My research workflow, based on Github

This post outlines my current research workflow. This has evolved over time, so only my most recent projects hold completely to it, though almost all my projects follow the general R package structure. Two main differences are visible in my earlier projects: I used to keep scripts in demo before they became the more complete knitr markdown in inst/examples. I previously relied on a custom package called socialR to post results from those scripts to flickr, and would then embed the results in my Wordpress notebook, linking back to the demo file in Github. Knitr has allowed me to keep those figures, code and text in the package repository. This keeps everything more centralized (to Github), and lets each of the examples be updated in a more natural way than the linear record in the lab notebook. (Images are still hosted on flickr to avoid committing the binary files, knitr handles this upload rather well.).

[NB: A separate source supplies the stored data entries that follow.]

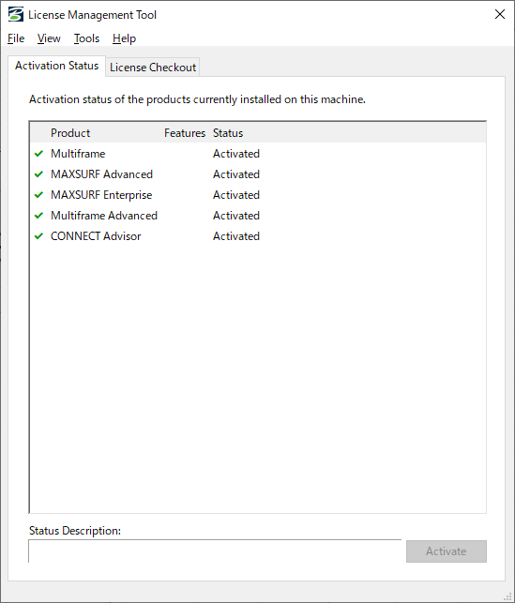The height and width of the screenshot is (603, 515).
Task: Close the License Management Tool window
Action: point(500,15)
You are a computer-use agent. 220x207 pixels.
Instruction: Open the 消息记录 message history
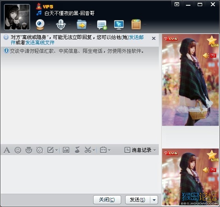coord(140,150)
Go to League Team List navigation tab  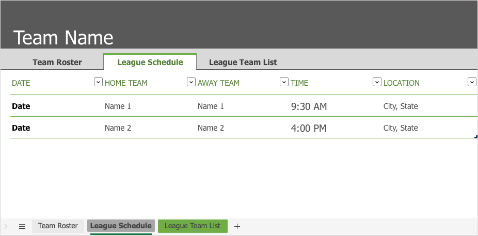click(x=243, y=62)
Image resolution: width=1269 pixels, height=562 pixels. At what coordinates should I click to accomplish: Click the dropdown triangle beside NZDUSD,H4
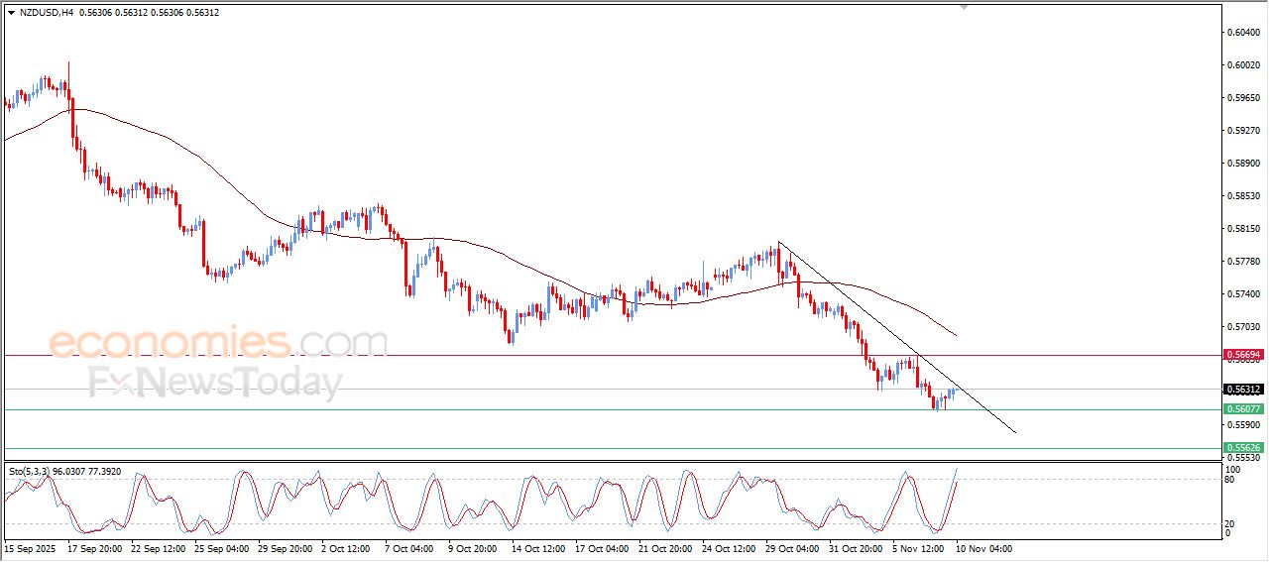tap(11, 13)
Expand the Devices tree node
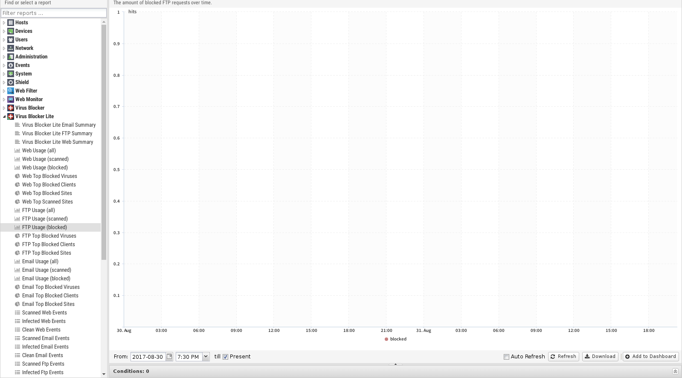This screenshot has width=682, height=378. point(4,31)
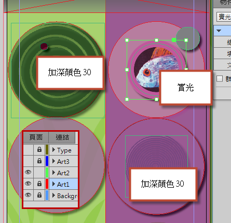The image size is (231, 223).
Task: Hide the Background layer eye icon
Action: click(28, 195)
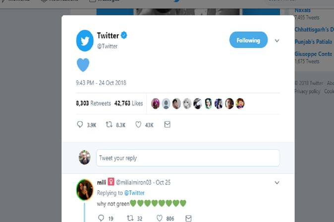Toggle the Following button for Twitter
Screen dimensions: 334x222
click(x=248, y=40)
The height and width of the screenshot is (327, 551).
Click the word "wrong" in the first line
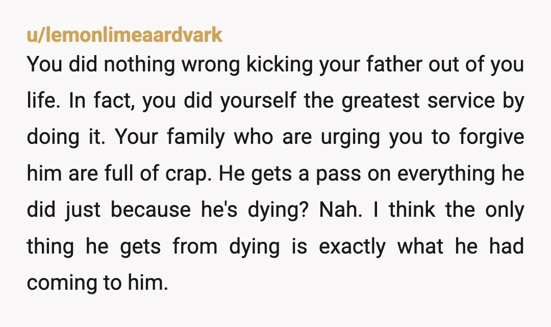211,65
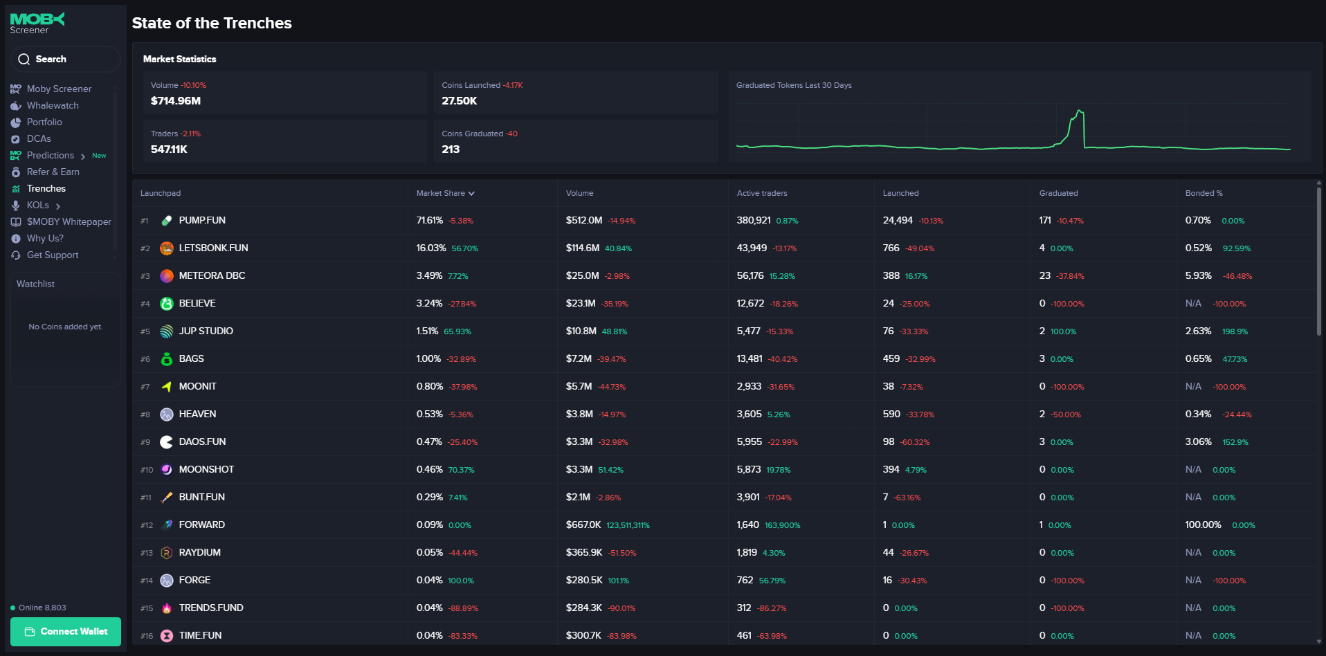Click the Get Support link
1326x656 pixels.
(53, 255)
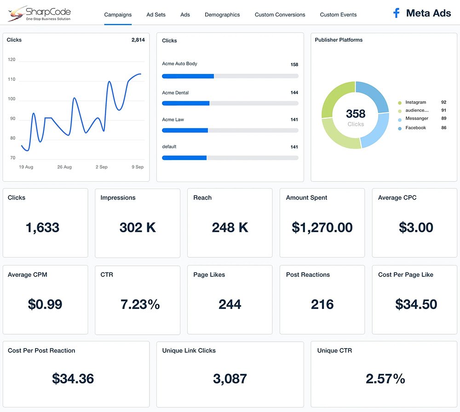Image resolution: width=460 pixels, height=412 pixels.
Task: Click the Facebook legend dot
Action: (400, 128)
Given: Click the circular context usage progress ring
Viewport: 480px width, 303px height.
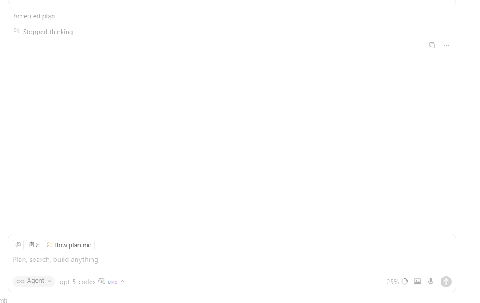Looking at the screenshot, I should tap(405, 281).

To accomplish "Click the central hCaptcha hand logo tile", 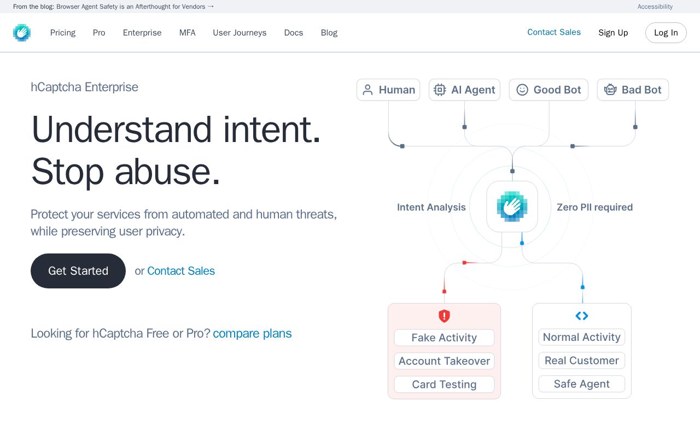I will pyautogui.click(x=512, y=206).
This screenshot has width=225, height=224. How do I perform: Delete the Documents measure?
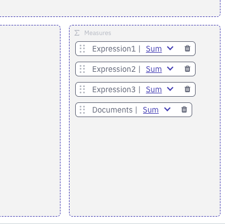[184, 110]
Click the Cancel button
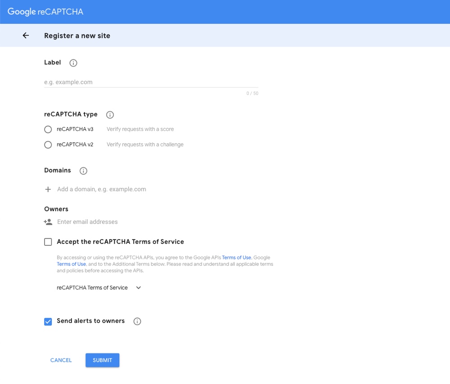This screenshot has height=384, width=450. coord(61,360)
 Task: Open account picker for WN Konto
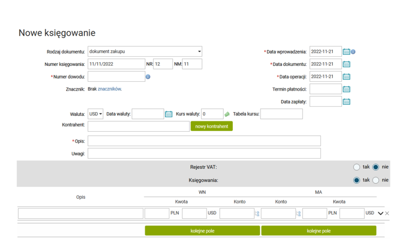[257, 213]

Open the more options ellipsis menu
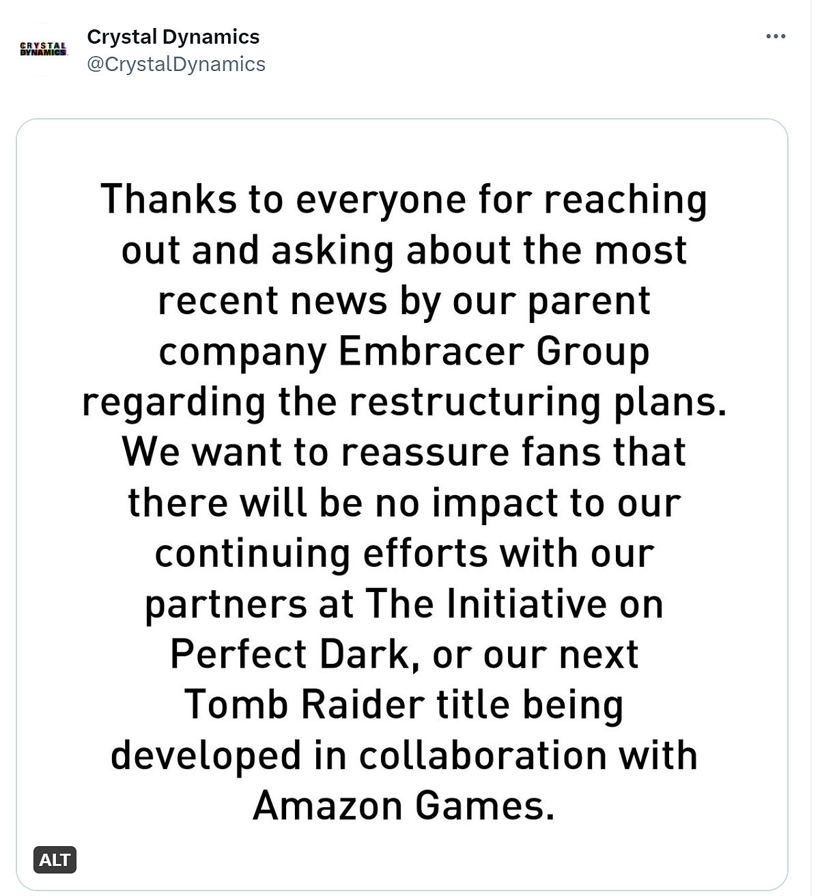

I’ve recently gotten better at always including Roxygen documentation for packages. Since knitr and markdown are recent developments for me, many older and even working manuscripts are still local in LaTeX. Being sensitive to the desires of collaborators means, that some projects are kept locally or hosted as private, secure repositories.

My Workflow

When I begin a new research project, I create a repository for that project in Github. Projects that build substantially on earlier work of mine may start as a clone of one of my existing projects. New directions in an existing project will instead begin as a branch within that repository, that may merge or be split out.

Each repository is organized as an R package, with the basic directories R/, src/, man/ data/, inst/examples/ and inst/doc/, and the metadata file DESCRIPTION providing the R package metadata such as author and dependencies. README.md files provide descriptions of the directories. The package is installable directly from R through Github. The R package structure nicely handles software dependencies, documentation, and metadata in a consistent and portable structure:

  • R/ provides R functions representing commonly used analyses.
  • src/ provides C source-code for any R functions that are too slow by themselves.
  • man/ contains automatically generated documentation of these functions from the Roxygen documentation included in the function files.
  • data/ contains small data files. Version management is not ideal for large data files. Instead, a README file contains metadata and links to data stored on a seperate webserver.
    The README file can be version managed within git and nicely displayed on Github.
  • inst/examples/ contains each of my investigations. These are saved as knitr files, which allow me to mix markdown text describing what I am doing with each code block. Knitr runs this code and assembles the results in a markdown format that displays the code, images, and supporting text nicely together. Long blocks of code become abstracted as functions and move into the R directory, where they recieve formal documentation and can be more easily used in later examples.
  • Sections from mature examples can be moved into inst/doc/ as another markdown file that will eventually become a publication associated with this work. The paper acts a Sweave-style dynamic document that still contains the code relevant to re-create the examples, though options can now hide that code from the final display. In addition to the markdown format for online viewing, inst/doc/ includes utilities from knitr and pandoc which handle citations and can convert this markdown file into a LaTeX or Word document for journal submission.

Github maintains and displays the version history of the workflow, making it easy to compare earlier versions of the manuscript, and track the history of the results to even before they reach the manuscript in inst/examples/. Contributions of collaborators using Github are easily tracked and displayed as well. Github can provide version-stable links that will point to any element at a fixed point in the process, and dynamic links that always point to the most recent version (or even particular line of code in a version).

Github’s issues tracker provides a convenient platform to record, sort, and prioritize issues that need to be addressed and directions for future exploration. Issues can be submitted by anyone.

The R package structure provides a standardized and portable container for the project suitable for combining functions, scripts, documentation, and examples, and also handling software dependencies and versions.